Protein Transfer (using tank transfer method)

  1. After resolving the protein(s) on the gel, carefully remove the gel from the cassette and place it along with blotting pads in transfer buffer.
  2. Assemble transfer sandwich by orientating cathode, fiber pad, filter paper, gel, membrane, filter paper, fiber pad and anode so protein transfer goes in the direction of cathode to anode. Pay special attention to prevent or remove air bubbles during assembly, as bubbles will cause interruptions in protein transfer (Anode is typically color-coded in red, while cathode is typically color-coded in black). Note: The choice of membrane (nitrocellulose / PVDF) depends on the protein of study and the antibodies used.  PVDF is particularly useful if wanting to perform N-terminal sequencing or working with small or highly charged proteins. However, this membrane must first be pre-wetted by soaking in methanol prior to use.  Place the transfer sandwich into the transfer unit and place into the gel box. The transfer process will generate heat, so to avoid band smearing, use a chilling unit, pre-chilled transfer buffer, or carry out the transfer in a cold room.
  3. Fill the unit with sufficient transfer buffer (see recipe) to cover the entire membrane(s).
  4. Transfer for 1-2 hrs at 100 V. To confirm transfer, carefully disassemble the sandwich and verify the presence of the pre-stained molecular weight marker on the membrane. Sample transfer and relative concentration can be assessed by staining the membrane with Ponceau S solution (0.1% Ponceau S, 5% acetic acid). This is a reversible stain which is removed by a simple wash using UltraWash-TrisTM (Prod. No. W100).

Buffer Recipes

  1. SDS sample buffer, non-reducing (4x): 0.25 M Tris-HCl pH 6.8, 8% SDS, 30% Glycerol, 0.02% Bromophenol Blue
  2. SDS sample buffer, reducing (4x): 0.25 M Tris-HCl pH 6.8, 8% SDS, 30% Glycerol, 0.02% Bromophenol Blue containing a reducing agent (add 10% BME or 0.3M DTT)
    NOTE – Samples prepared in reducing buffer should be boiled for 5-10 minutes prior to loading.
  3. Native sample Buffer (4X):
  4. SDS Running Buffer (10x) stock: 30.3 g Tris, 144 g Glycine, 10 g SDS and make up to 1 L with water.
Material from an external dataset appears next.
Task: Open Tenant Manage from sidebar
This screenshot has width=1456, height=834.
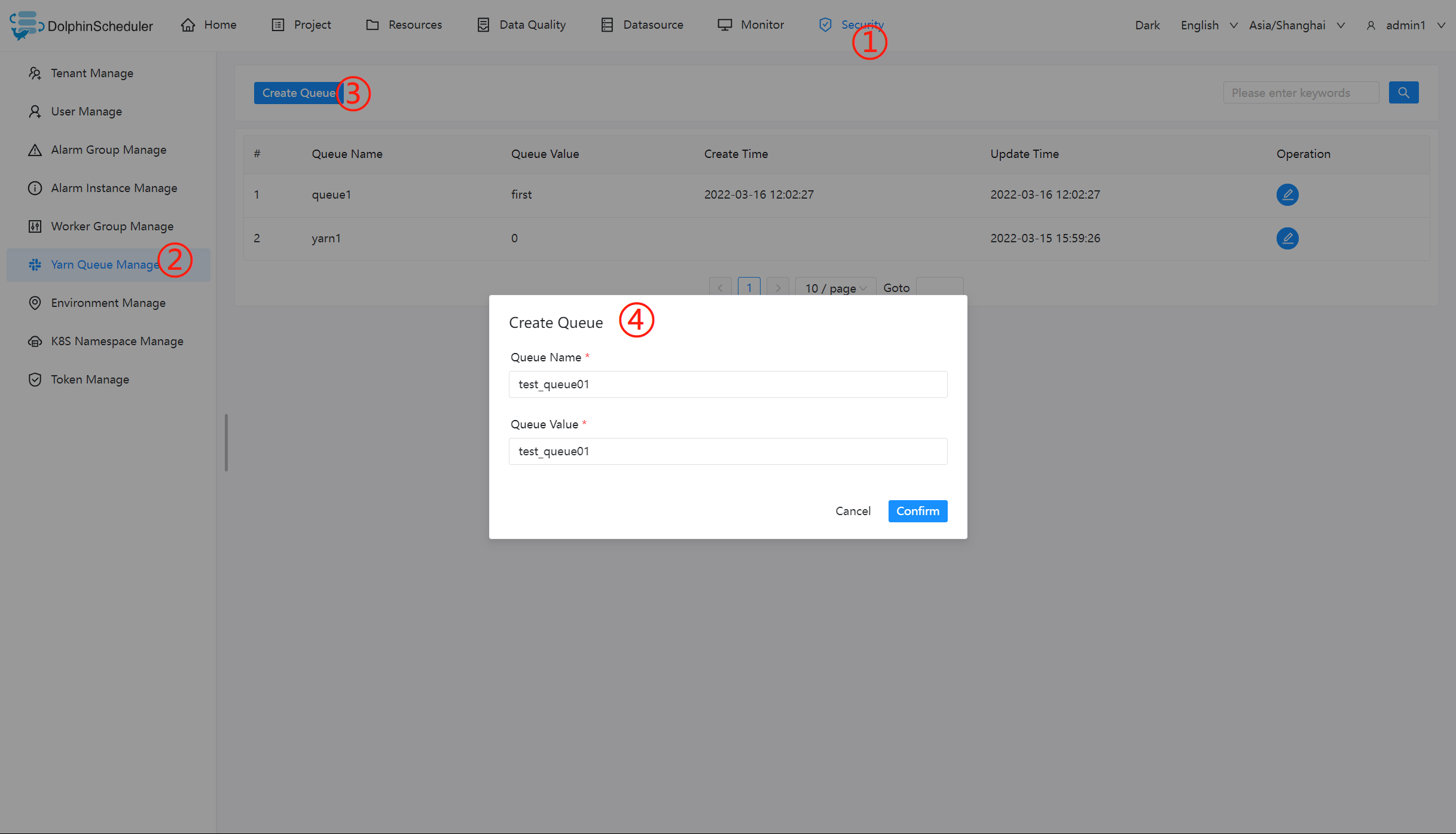Action: [x=91, y=73]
Dilute 100 ml into 900 ml water to make 1x running buffer
  5. Transfer buffer: 25 mM Tris pH 8.5, 0.2 M Glycine, 20% Methanol
  6. Ponceau S solution: 0.1% Ponceau S, 5% acetic acid

Immunodetection

  1. To minimize background incubate membrane in blocking solution (UltraBlock-BSA; Prod. No. B395) for 1 hour at room temperature or at 4°C overnight with shaking.
  2. Dilute the primary antibody (1° Ab) in UltraBlock-BSA according to Leinco Technologies suggestion located on all product data sheets. Add the primary antibody to membrane and incubate 1 hour at room temperature or at 4°C overnight with shaking.
  3. Remove antibody solution and wash membrane three times for 5-15 minutes each with UltraWash-TrisTM (Prod. No. W100).
  4. Dilute the secondary antibody (2° Ab) in UltraBlock-BSA according to Leinco Technologies suggestion located on all product data sheets. Add to membrane and incubate for 1-2 hours at room temperature with shaking.  Secondary antibodies conjugated with horseradish peroxidase (HRPO) allow for rapid, cost efficient and convenient detection. (Follow Link for HRPO-labeled secondary antibodies available from Leinco.)
  5. Remove the antibody solution and wash membrane three times for 5-15 minutes each in UltraWash-TrisTM (Prod. No. W100).
  6. For HRPO labeled secondary antibodies, add 5 ml (or sufficient volume to cover the membrane) of TMB-HRPO Membrane Substrate (Prod. No. T116) and incubate at room temperature for approximately 5 min or until bands have developed.  To stop the reaction, rinse the membrane with reagent grade water.
  7. For detecting secondary antibodies that lack HRPO; there are numerous chemiluminescence reagents available with each manufacturer offering a range of detection sensitivities. These typically take the form of two solutions which are combined and then incubated immediately on the membrane for 1-5 minutes. The membrane is then exposed to X-ray film for up to 1 hour, depending on protein signal and developed in a dark room using a western processor.